Langzaam dwarrelen de sneeuwvlokken richting de stoeptegels. Erg langzaam. Ik kijk uit mijn raam en bekijk de sneeuwvlokken. Het lijkt alsof alle witte vlokken aan het vechten zijn tegen de zwaartekracht. In de lucht zijn ze op zichzelf, op de grond zijn ze de massa.  Horizontale bewegingen verkiezen de vlokken boven neerwaartse bewegingen. Een zucht wind maakt dat ze omhoog gaan. Om de hoek, uit de wind dalen ze. Onrustig dwarrelen en dansen ze. 

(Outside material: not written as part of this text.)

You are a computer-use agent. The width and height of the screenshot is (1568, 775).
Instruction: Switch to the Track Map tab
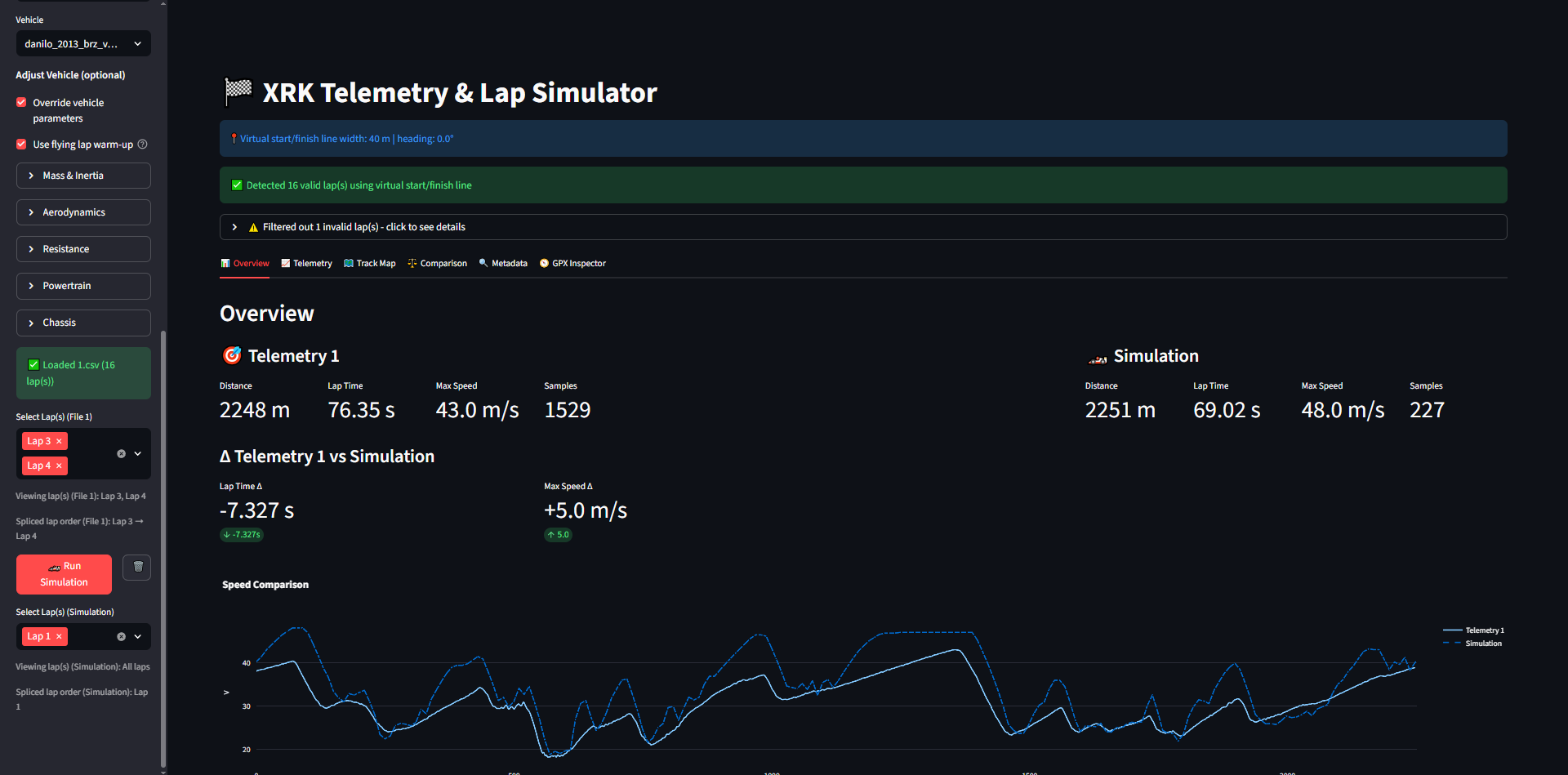(369, 263)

Overstuurd, onrustig en onvermijdelijk landt een sneeuwvlok op mijn vensterbank. Samen bij de ander vlokken die de grond gelukkig niet gehaald hebben.
 
'Dat dacht ik al', zei ze met een diepe zucht. Alsof ik er ook maar iets aan kon doen. Venijnig gaf ze me nog een keer die blik die ik al zo vaak had gezien. Ik keek naar de grond, zoals ik er al vaak naar gekeken had.
 
Zo lagen ze vanochtend op mijn zadel. Iets waarvan ik voorheen dacht dat het alleen maar onder een microscoop zichtbaar was.